■ **What the task requires**: Take the line containing "You are a GUI" and every line below it through the end of the entries, and output them verbatim, pictures excluded.

+++ Exercise input +++

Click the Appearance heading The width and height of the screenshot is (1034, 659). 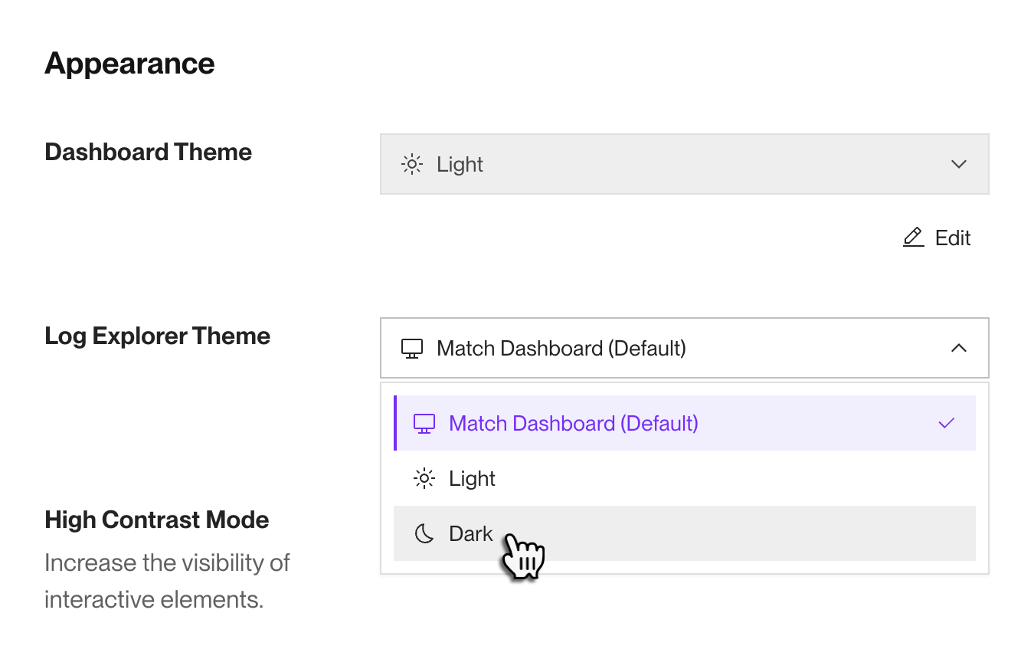pos(129,63)
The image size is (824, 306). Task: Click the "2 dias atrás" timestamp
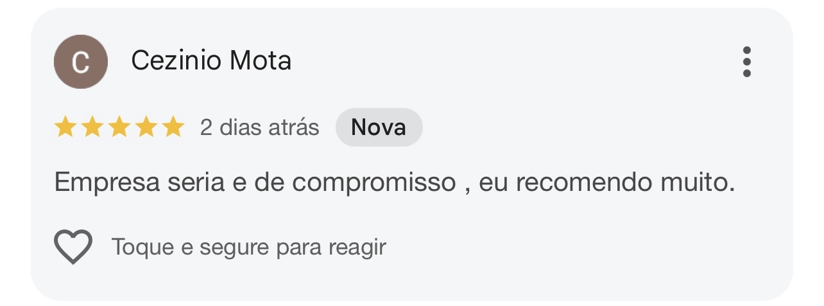tap(259, 127)
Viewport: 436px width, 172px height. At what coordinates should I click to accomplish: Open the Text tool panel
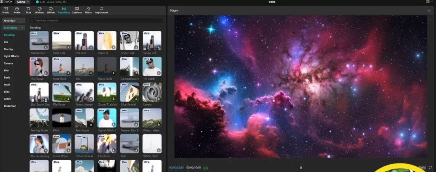tap(28, 10)
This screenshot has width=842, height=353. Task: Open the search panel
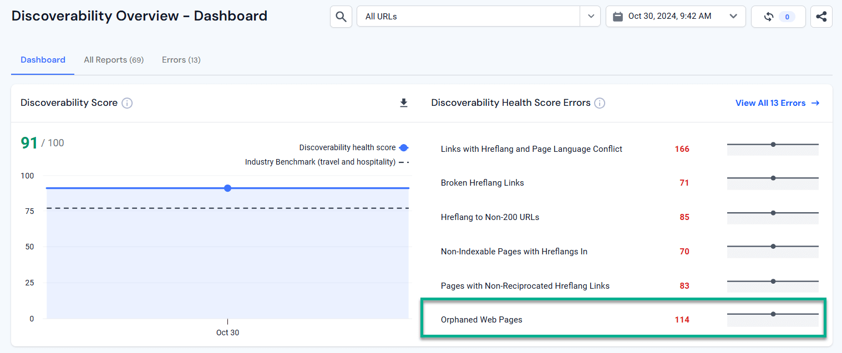(x=341, y=16)
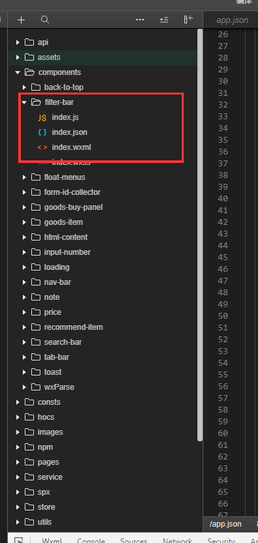The width and height of the screenshot is (258, 543).
Task: Open the three-dots more options menu
Action: click(x=140, y=20)
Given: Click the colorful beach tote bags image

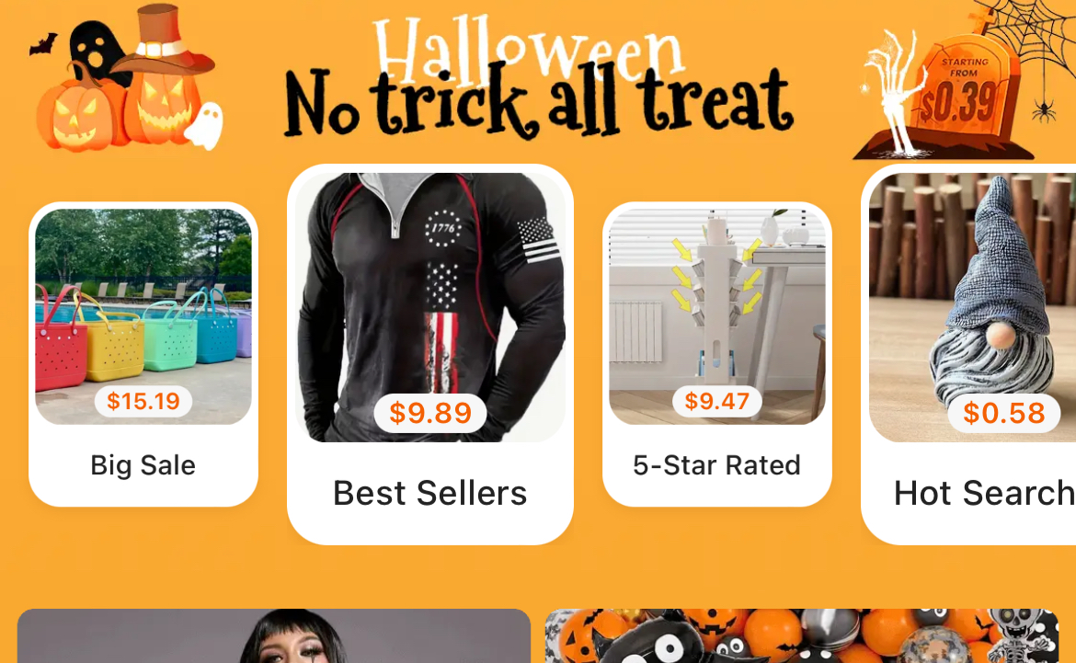Looking at the screenshot, I should click(143, 316).

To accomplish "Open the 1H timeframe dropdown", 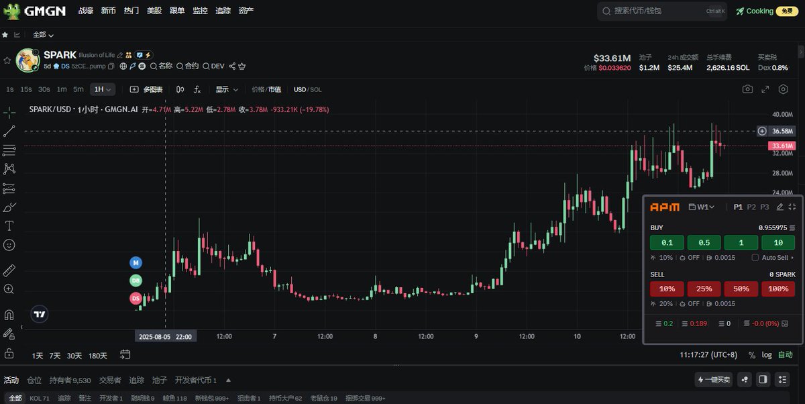I will (x=102, y=89).
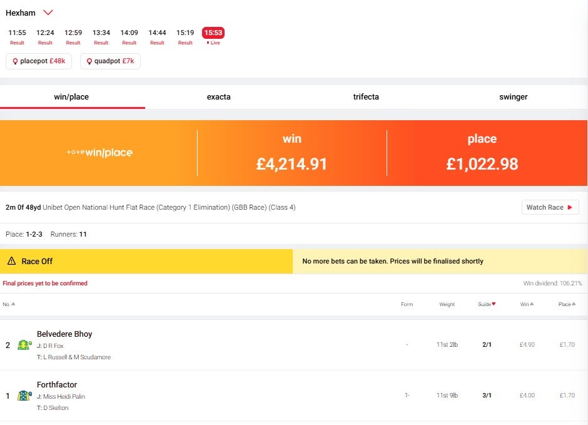This screenshot has width=588, height=425.
Task: Click the live race indicator badge
Action: pyautogui.click(x=213, y=32)
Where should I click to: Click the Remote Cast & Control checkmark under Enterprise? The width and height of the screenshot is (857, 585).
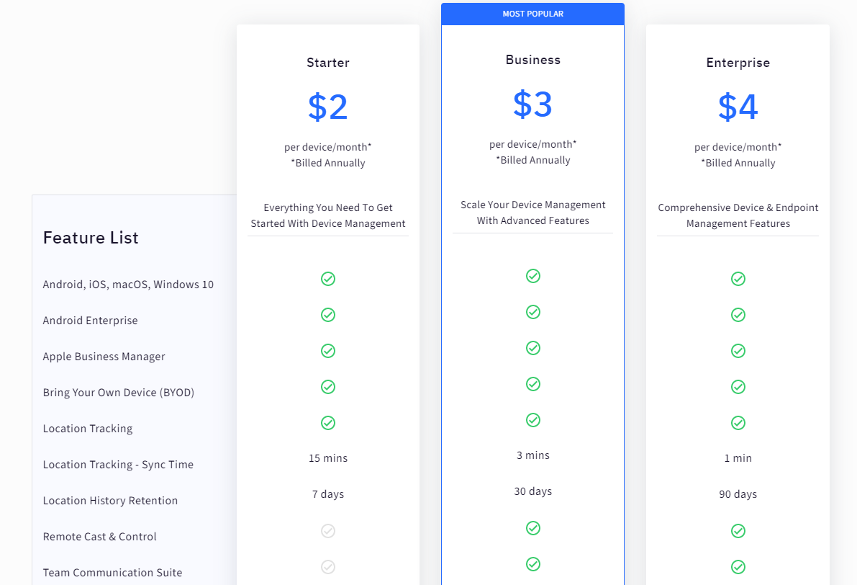tap(738, 531)
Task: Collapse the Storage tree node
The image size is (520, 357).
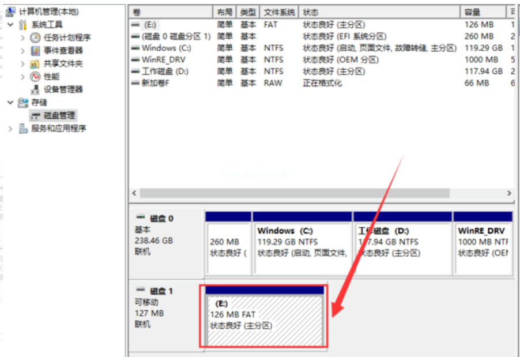Action: 10,103
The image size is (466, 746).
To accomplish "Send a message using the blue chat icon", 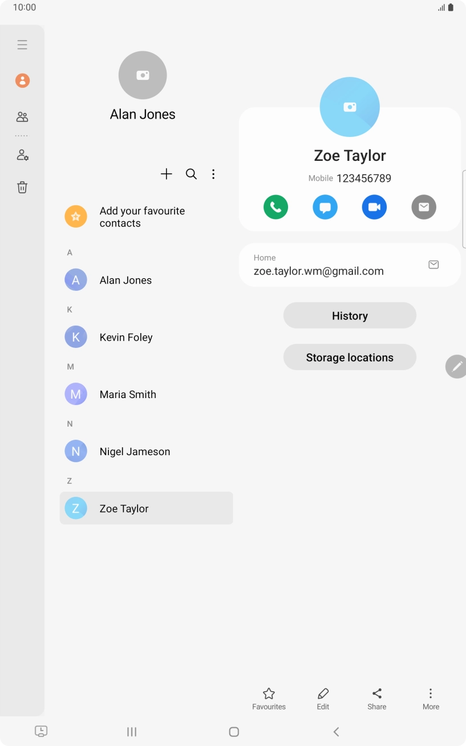I will click(x=325, y=207).
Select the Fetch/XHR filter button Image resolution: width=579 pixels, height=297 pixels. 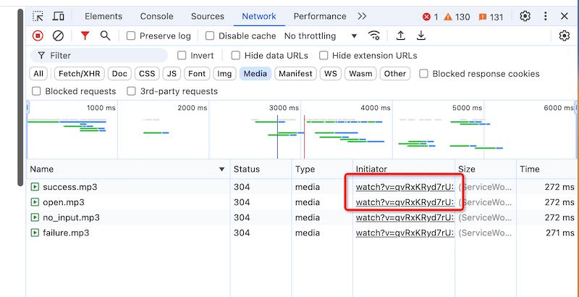pyautogui.click(x=79, y=73)
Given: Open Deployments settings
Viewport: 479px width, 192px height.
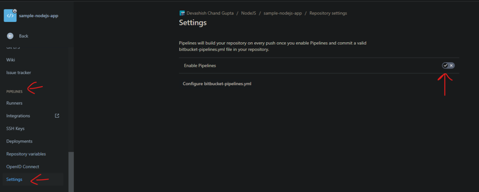Looking at the screenshot, I should [x=20, y=142].
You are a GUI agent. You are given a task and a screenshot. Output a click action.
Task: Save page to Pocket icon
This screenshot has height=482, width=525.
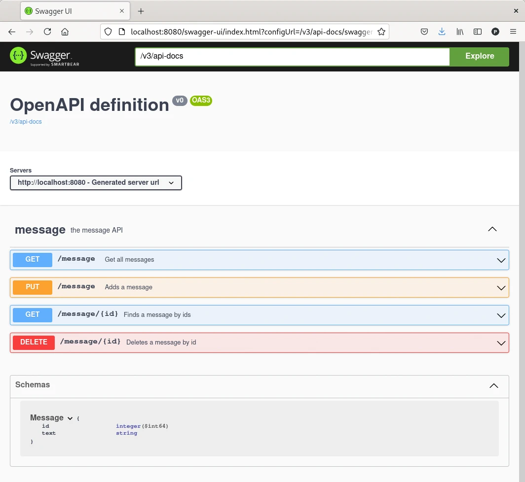424,32
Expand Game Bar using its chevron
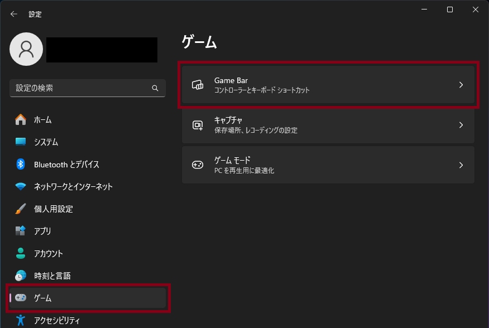Viewport: 489px width, 328px height. click(x=461, y=85)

+++

■ **Written response**:
You are a GUI agent. You are given a task and a screenshot. Output a click action.
Task: Save page to Pocket icon
This screenshot has height=482, width=525.
424,32
Expand Game Bar using its chevron
Viewport: 489px width, 328px height. click(x=461, y=85)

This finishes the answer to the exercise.